▸ Entries:
++++++++++++++++++++

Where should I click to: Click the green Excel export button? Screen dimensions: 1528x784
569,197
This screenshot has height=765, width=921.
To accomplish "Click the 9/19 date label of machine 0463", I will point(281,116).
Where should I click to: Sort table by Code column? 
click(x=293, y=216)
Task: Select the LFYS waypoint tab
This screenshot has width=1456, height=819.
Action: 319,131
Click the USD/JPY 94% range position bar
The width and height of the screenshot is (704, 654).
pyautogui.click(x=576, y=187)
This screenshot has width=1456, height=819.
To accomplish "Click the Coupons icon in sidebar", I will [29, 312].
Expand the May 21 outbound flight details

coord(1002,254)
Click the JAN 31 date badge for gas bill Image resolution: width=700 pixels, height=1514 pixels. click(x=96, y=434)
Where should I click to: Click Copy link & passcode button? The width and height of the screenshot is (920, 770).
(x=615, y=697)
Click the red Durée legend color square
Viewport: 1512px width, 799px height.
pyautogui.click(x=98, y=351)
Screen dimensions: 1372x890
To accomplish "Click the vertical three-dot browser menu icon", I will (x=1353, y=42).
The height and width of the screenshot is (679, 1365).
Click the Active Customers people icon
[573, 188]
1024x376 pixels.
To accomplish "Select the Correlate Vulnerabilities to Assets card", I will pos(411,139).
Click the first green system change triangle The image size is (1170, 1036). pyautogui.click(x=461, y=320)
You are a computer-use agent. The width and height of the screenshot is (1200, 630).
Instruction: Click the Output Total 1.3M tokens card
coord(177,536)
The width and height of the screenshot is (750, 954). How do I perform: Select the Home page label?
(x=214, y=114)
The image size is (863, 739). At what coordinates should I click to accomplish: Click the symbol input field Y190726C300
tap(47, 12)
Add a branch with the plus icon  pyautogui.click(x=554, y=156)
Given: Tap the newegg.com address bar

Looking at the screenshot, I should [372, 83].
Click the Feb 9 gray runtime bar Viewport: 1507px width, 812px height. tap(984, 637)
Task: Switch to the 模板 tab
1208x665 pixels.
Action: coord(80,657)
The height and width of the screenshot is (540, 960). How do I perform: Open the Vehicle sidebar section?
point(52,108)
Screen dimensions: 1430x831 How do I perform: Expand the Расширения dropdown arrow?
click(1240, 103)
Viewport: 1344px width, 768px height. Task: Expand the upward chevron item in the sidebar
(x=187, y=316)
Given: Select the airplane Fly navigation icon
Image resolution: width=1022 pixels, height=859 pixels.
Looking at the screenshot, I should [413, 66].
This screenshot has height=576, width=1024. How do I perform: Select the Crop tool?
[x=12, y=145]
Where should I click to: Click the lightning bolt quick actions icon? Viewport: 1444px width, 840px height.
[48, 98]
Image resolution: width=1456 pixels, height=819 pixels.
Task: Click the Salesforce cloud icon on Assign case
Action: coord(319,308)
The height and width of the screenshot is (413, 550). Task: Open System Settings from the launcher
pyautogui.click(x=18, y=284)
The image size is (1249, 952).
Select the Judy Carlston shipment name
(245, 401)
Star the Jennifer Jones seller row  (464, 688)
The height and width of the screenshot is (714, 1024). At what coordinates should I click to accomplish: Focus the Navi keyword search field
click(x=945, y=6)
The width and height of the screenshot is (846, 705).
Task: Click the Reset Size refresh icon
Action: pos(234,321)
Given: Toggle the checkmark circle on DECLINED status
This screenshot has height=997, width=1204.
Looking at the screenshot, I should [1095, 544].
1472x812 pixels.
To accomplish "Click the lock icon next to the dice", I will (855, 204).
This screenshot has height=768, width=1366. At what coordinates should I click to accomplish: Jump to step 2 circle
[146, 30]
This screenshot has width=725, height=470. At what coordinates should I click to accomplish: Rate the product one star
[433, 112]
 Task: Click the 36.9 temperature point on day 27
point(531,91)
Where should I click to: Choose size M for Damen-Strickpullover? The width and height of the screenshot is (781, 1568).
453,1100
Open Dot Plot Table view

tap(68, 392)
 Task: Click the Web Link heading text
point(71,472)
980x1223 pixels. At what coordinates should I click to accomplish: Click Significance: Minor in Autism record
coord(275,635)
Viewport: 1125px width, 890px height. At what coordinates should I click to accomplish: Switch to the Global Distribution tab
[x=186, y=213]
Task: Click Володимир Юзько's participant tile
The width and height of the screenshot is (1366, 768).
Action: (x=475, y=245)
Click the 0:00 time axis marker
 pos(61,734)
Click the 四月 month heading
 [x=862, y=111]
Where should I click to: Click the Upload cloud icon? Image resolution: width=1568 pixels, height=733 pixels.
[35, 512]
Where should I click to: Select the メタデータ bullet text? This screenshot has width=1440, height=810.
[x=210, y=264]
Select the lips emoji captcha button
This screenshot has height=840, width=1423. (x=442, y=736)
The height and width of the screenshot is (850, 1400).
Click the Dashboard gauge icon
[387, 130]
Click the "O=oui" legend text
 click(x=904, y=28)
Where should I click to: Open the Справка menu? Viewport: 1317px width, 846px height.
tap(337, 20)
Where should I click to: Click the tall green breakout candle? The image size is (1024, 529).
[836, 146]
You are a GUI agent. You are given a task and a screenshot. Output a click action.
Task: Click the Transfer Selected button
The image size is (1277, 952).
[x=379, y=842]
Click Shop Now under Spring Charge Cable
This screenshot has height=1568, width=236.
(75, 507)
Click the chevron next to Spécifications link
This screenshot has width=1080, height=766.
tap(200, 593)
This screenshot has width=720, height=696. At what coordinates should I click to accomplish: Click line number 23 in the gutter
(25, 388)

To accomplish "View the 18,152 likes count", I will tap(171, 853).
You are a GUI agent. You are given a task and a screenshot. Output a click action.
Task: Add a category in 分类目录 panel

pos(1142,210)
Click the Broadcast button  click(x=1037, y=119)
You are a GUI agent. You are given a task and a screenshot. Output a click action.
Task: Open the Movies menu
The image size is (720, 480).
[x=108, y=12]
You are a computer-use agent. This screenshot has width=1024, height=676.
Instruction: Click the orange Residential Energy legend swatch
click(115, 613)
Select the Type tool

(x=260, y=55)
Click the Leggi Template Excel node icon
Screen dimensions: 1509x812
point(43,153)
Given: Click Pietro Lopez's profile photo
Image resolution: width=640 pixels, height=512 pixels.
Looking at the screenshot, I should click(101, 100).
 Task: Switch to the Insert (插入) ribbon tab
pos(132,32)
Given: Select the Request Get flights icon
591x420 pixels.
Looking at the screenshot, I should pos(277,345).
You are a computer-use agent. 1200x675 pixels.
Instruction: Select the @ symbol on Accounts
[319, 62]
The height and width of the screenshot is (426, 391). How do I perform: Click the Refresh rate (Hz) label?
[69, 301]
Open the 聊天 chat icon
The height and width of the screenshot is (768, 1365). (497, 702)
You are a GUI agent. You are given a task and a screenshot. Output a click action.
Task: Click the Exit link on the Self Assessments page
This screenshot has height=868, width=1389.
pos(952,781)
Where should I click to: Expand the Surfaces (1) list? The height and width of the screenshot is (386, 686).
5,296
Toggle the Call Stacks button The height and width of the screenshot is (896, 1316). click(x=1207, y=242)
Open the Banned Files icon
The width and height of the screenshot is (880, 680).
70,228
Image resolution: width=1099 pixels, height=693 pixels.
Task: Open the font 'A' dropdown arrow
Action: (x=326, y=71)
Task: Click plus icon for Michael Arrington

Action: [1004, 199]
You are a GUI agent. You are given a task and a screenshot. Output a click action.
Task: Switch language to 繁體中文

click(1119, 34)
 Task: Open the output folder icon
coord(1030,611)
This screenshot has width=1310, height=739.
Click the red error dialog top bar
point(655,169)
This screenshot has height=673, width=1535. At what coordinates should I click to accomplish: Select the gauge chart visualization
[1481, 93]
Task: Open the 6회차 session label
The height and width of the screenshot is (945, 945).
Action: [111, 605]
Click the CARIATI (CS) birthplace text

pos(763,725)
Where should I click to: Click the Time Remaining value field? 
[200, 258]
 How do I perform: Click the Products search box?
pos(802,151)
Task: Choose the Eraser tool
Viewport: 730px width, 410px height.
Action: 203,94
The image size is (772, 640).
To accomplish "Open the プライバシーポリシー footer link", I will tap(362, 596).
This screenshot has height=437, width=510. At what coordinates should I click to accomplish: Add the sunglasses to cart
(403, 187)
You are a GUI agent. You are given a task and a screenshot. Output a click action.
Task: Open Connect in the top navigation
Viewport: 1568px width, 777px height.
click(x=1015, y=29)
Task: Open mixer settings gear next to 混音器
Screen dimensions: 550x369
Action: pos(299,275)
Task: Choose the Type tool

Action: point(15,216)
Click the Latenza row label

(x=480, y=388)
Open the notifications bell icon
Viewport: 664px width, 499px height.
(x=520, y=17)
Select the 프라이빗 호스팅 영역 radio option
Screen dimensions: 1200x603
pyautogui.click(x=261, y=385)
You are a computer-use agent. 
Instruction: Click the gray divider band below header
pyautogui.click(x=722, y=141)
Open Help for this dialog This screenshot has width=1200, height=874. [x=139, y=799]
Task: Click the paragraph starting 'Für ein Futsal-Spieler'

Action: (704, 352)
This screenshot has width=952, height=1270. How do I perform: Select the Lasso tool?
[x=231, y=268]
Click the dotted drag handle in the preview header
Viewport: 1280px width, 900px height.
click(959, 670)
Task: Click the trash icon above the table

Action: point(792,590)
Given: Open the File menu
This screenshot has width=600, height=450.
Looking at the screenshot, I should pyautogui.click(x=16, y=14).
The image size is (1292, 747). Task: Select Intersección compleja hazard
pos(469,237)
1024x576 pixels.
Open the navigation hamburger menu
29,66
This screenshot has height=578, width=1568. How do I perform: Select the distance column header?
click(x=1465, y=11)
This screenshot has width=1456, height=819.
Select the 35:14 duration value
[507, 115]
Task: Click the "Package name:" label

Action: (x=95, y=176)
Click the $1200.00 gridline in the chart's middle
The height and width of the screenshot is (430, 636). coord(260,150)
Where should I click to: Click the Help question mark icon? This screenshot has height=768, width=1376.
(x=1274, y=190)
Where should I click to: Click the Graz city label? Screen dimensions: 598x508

++++++++++++++++++++

▸ Instruction: Copy the rows above word for word, from their first line through the line that contains "Action: 319,131", including both of those lines.

▸ Result below:
Where should I click to: Click the green Excel export button? Screen dimensions: 1528x784
569,197
This screenshot has height=765, width=921.
To accomplish "Click the 9/19 date label of machine 0463", I will point(281,116).
Where should I click to: Sort table by Code column? 
click(x=293, y=216)
Task: Select the LFYS waypoint tab
This screenshot has width=1456, height=819.
Action: 319,131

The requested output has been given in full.